Sklearn Estimators

Remarks

Scikit-learn에 구현된 model들을 정리한 글입니다.

Notation

$n$: number of data
$d$: dimension of features
$c$: number of classes
$X$: features
$y$: target
$\color{blue}{parameter}$: parameter of estimator

1. Linear regression

1.1 Linear regression(using SVD)

Algorithm $h(w) = Xw \\ Minimize \ L(w) ∝ ||y - h(w)||^2_2 \\ \hat w = (X'X)^{-1}X'y ≈ X^+y \\$
Time complexity: $O(nd^2 + d^3)$
Feature가 많은 경우 사용하기 어려움

1
2
3
4
5
6
7
8
9
10
11
12
import numpy as np
from sklearn.linear_model import LinearRegression

X = np.array([[1, 1], [1, 2], [2, 2], [2, 3]])
# y = 1 * x_0 + 2 * x_1 + 3
y = np.dot(X, np.array([1, 2])) + 3
reg = LinearRegression(n_jobs=-1).fit(X, y)

print(reg.score(X, y))  # 1.0
print(reg.coef_)        # array([1., 2.])
print(reg.intercept_)   # 3.0
print(reg.predict(np.array([[3, 5]])))  # array([16.])

1.2 Linear regression(using Gradient Descent)

Algorithm $h(w) = Xw \\ Minimize \ L(w) ∝ ||y - h(w)||^2_2 \\ w^{(k+1)} ← w^{(k)} - {\color{blue}{\text{eta0}}} \nabla_wL(w) \quad (\text{more complicated in implementation})\\$
Gradient 기반 최적화 알고리즘은 모두 feature의 scale에 영향을 큰 영향을 받기 때문에, scaling이 필수!
early stopping 사용 가능
$\color{blue}{\text{early_stopping=True}}$ (default=False)
($\color{blue}{\text{validation_fraction=0.1}}$: default validation size)
warm start 사용 가능
$\color{blue}{\text{warm_start=True}}$ (default=False)

1
2
3
4
5
6
7
8
9
10
11
12
import numpy as np
from sklearn.linear_model import SGDRegressor
from sklearn.pipeline import make_pipeline
from sklearn.preprocessing import StandardScaler

n_samples, n_features = 10, 5
X = np.random.randn(n_samples, n_features)
y = np.random.randn(n_samples)

# Always scale the input. The most convenient way is to use a pipeline.
reg = make_pipeline(StandardScaler(), SGDRegressor(max_iter=1000, eta0=0.01))
reg.fit(X, y)

1.3 Ridge regression(using cholesky decomposition)

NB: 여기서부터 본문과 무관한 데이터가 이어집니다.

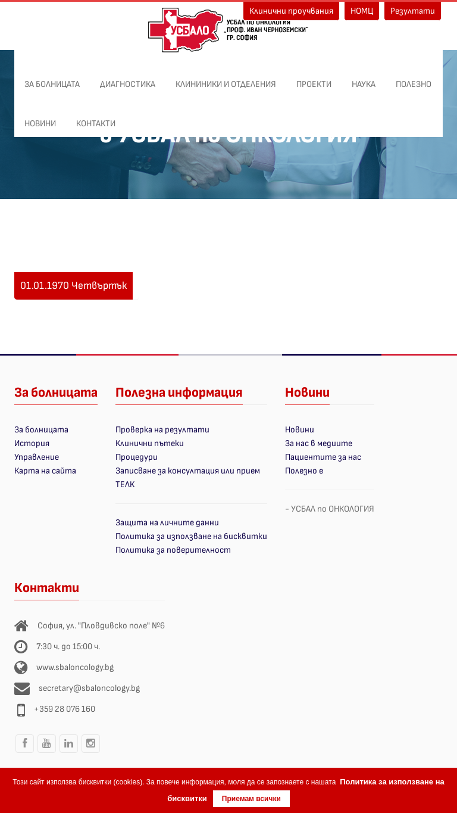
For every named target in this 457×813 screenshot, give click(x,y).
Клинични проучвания (291, 11)
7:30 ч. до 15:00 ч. (68, 646)
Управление (36, 457)
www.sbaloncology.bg (75, 667)
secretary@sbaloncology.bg (89, 688)
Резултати (412, 11)
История (31, 443)
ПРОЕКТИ (313, 78)
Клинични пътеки (149, 443)
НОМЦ (361, 11)
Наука (363, 78)
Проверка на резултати (162, 429)
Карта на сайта (45, 470)
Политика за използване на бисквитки (191, 536)
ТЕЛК (124, 484)
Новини (40, 117)
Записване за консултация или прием (187, 470)
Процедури (136, 457)
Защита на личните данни (167, 522)
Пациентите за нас (323, 457)
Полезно (413, 78)
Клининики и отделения (226, 78)
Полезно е (304, 470)
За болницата (52, 78)
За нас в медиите (318, 443)
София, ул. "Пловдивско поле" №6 (101, 625)
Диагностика (127, 78)
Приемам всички (251, 799)
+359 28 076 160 (64, 709)
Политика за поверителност (173, 550)
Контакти (95, 117)
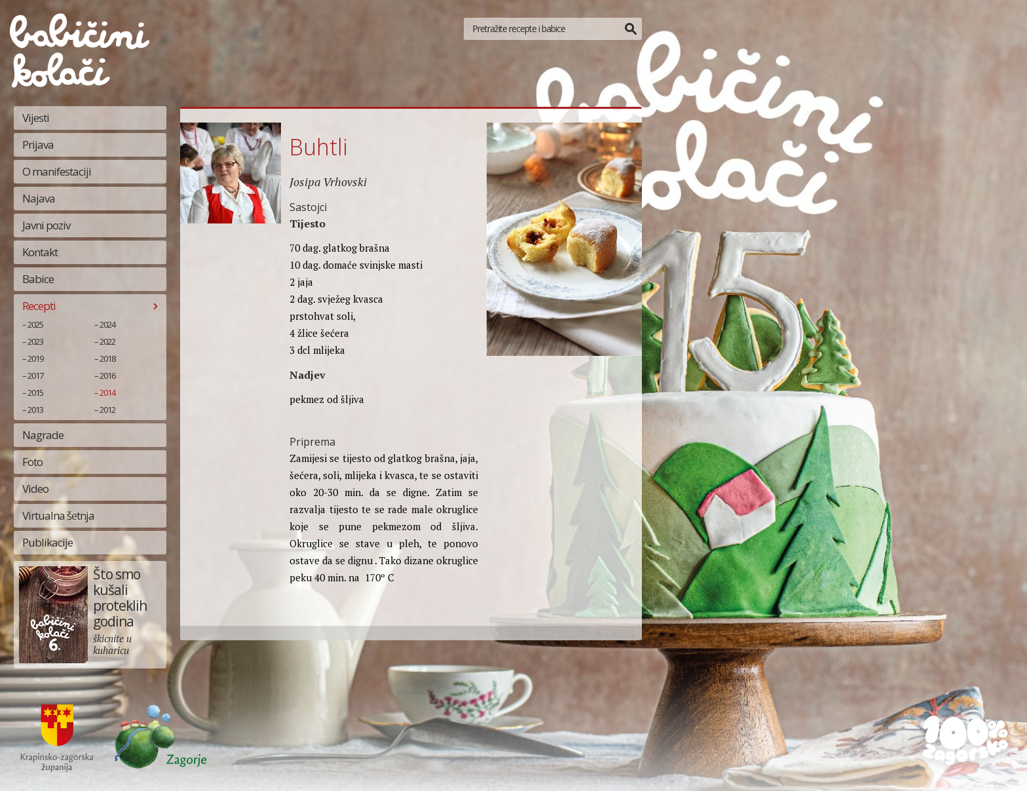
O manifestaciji (56, 171)
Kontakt (40, 252)
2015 (35, 392)
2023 (35, 341)
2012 (107, 409)
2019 (35, 358)
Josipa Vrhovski (328, 181)
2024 (107, 324)
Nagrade (43, 434)
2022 (107, 341)
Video (35, 488)
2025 (35, 324)
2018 (107, 358)
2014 (107, 392)
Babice (38, 278)
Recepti (39, 305)
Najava (38, 198)
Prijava (38, 144)
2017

Algorithm $h(w) = Xw \\ Minimize \ L(w) = ||y - h(w)||^2_2 + {\color{blue}{\text{alpha}}} ||w||^2_2 \quad (w_0 \text{(bias) is not regularized}) \\ \hat w = (X'X + {\color{blue}{\text{alpha}}} A)^{-1}X'Y \\ (A = \text{Identity matrix with 0 in the first diagonal element}(w_0))$
$w$ 자체에 값에 영향을 받기 때문에 feature의 scaling이 필수!

1
2
3
4
5
6
7
8
9
10
11
12
13
import numpy as np
from sklearn.linear_model import Ridge, SGDRegressor
from sklearn.pipeline import make_pipeline
from sklearn.preprocessing import StandardScaler

n_samples, n_features = 10, 5
X = np.random.randn(n_samples, n_features)
y = np.random.randn(n_samples)

model = Ridge(alpha=1.0)
# model = SGDRegressor()  # default penalty: l2
full_model = make_pipeline(StandardScaler(), model)
full_model.fit(X, y)

1.4 Lasso regression(Least absolute shrinkage and selection operator)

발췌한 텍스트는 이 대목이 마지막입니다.